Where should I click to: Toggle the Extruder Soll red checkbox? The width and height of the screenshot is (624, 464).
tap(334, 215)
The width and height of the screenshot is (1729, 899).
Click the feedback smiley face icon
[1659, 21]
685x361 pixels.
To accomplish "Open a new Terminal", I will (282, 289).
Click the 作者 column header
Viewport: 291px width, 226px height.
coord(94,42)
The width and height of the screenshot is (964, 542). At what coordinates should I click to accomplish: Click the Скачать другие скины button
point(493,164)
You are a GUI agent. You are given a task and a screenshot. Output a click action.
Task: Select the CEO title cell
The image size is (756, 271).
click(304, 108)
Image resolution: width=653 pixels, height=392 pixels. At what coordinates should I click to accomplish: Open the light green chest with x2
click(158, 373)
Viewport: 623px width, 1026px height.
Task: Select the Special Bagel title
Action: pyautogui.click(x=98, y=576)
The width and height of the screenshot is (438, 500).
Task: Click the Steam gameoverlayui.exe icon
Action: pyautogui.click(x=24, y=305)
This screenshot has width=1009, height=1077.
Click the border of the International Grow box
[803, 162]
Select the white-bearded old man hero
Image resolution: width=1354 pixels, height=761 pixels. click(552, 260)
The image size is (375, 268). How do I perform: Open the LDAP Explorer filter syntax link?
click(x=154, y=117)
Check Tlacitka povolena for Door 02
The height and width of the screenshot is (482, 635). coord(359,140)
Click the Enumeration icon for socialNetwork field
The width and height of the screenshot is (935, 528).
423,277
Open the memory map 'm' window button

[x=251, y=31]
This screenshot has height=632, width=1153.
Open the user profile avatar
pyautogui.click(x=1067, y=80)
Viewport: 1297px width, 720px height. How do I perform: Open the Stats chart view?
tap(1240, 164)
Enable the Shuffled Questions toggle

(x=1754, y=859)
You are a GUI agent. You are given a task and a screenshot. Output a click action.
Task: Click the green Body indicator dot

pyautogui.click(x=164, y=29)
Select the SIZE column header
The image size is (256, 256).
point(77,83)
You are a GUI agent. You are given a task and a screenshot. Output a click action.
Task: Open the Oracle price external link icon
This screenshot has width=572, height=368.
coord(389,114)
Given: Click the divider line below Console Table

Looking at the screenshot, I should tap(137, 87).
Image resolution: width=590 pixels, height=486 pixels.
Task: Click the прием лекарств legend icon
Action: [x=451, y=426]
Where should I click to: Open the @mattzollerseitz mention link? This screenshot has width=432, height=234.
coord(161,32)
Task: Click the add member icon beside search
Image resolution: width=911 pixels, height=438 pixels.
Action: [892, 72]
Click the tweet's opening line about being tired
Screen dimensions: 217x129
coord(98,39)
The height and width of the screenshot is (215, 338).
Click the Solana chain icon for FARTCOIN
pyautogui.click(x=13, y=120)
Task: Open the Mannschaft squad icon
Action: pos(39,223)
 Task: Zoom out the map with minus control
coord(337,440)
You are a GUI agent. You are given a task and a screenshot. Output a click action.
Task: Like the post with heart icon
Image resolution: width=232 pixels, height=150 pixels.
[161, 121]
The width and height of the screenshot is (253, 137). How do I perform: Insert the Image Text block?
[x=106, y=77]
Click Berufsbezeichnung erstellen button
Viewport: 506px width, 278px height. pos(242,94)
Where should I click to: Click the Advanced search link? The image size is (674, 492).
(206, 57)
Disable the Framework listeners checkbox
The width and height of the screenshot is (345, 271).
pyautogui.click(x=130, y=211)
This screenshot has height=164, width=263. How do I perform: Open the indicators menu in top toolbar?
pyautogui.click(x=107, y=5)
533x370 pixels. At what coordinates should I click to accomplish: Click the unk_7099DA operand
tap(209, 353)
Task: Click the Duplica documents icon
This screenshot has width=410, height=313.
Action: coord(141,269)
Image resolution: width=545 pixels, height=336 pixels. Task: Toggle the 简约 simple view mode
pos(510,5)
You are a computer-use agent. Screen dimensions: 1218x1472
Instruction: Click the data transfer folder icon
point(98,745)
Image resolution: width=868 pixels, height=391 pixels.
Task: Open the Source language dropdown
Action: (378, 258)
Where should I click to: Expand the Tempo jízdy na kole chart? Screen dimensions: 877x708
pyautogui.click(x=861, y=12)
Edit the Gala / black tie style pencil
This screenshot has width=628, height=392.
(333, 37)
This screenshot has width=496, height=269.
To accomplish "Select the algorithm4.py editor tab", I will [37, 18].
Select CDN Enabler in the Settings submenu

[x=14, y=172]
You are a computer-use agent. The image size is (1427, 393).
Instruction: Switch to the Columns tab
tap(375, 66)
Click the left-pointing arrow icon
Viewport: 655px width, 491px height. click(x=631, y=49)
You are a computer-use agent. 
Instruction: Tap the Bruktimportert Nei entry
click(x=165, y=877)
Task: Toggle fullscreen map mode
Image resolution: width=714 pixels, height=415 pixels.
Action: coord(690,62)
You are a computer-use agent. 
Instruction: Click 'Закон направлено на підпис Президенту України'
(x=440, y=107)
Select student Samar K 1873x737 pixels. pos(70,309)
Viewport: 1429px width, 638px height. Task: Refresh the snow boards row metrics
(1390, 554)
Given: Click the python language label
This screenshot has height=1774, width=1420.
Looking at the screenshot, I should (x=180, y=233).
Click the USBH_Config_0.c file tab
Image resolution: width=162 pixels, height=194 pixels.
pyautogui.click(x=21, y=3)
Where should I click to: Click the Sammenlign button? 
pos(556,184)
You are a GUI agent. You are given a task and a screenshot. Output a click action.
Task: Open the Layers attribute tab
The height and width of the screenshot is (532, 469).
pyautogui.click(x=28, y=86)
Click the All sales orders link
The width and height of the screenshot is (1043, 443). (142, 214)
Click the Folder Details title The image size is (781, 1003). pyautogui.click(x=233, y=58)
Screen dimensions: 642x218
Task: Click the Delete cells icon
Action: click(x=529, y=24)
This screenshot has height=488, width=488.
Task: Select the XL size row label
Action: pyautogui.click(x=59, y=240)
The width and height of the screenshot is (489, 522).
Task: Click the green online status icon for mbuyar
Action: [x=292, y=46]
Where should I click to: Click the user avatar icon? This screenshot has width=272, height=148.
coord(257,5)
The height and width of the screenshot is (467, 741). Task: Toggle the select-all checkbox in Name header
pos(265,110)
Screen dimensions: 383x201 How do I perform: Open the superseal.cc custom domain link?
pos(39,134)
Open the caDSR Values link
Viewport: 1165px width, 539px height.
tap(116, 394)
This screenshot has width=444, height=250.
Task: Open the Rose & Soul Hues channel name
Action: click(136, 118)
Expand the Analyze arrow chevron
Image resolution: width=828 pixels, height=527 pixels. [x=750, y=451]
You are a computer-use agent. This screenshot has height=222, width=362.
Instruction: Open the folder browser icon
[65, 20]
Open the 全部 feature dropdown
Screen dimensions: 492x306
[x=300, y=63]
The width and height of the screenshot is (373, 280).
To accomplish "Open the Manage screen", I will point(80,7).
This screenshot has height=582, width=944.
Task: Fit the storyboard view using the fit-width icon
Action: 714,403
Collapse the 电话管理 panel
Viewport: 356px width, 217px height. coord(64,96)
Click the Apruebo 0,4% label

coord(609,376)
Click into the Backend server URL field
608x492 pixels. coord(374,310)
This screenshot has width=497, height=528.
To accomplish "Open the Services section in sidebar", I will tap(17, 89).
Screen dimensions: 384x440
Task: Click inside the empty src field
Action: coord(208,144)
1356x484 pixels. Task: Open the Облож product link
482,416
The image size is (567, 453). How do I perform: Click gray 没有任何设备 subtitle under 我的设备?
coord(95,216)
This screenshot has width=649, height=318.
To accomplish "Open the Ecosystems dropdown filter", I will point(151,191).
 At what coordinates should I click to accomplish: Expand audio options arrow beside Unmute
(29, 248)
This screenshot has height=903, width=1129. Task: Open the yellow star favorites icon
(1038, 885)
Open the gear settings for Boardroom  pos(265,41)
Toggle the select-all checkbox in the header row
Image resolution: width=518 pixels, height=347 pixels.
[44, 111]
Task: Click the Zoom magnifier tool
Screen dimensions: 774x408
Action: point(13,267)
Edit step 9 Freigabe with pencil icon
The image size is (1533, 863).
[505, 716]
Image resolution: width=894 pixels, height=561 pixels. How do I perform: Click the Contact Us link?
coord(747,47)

+++++

Copy range, inclusive: the line holding "You are a computer-use agent. The" to the line holding "Task: Open the Layers attribute tab". Reproduce exactly those lines of the records above and no others.

RESULT BELOW:
You are a computer-use agent. The image size is (1427, 393).
Instruction: Switch to the Columns tab
tap(375, 66)
Click the left-pointing arrow icon
Viewport: 655px width, 491px height. click(x=631, y=49)
You are a computer-use agent. 
Instruction: Tap the Bruktimportert Nei entry
click(x=165, y=877)
Task: Toggle fullscreen map mode
Image resolution: width=714 pixels, height=415 pixels.
Action: coord(690,62)
You are a computer-use agent. 
Instruction: Click 'Закон направлено на підпис Президенту України'
(x=440, y=107)
Select student Samar K 1873x737 pixels. pos(70,309)
Viewport: 1429px width, 638px height. Task: Refresh the snow boards row metrics
(1390, 554)
Given: Click the python language label
This screenshot has height=1774, width=1420.
Looking at the screenshot, I should (x=180, y=233).
Click the USBH_Config_0.c file tab
Image resolution: width=162 pixels, height=194 pixels.
pyautogui.click(x=21, y=3)
Where should I click to: Click the Sammenlign button? 
pos(556,184)
You are a GUI agent. You are given a task and a screenshot. Output a click action.
Task: Open the Layers attribute tab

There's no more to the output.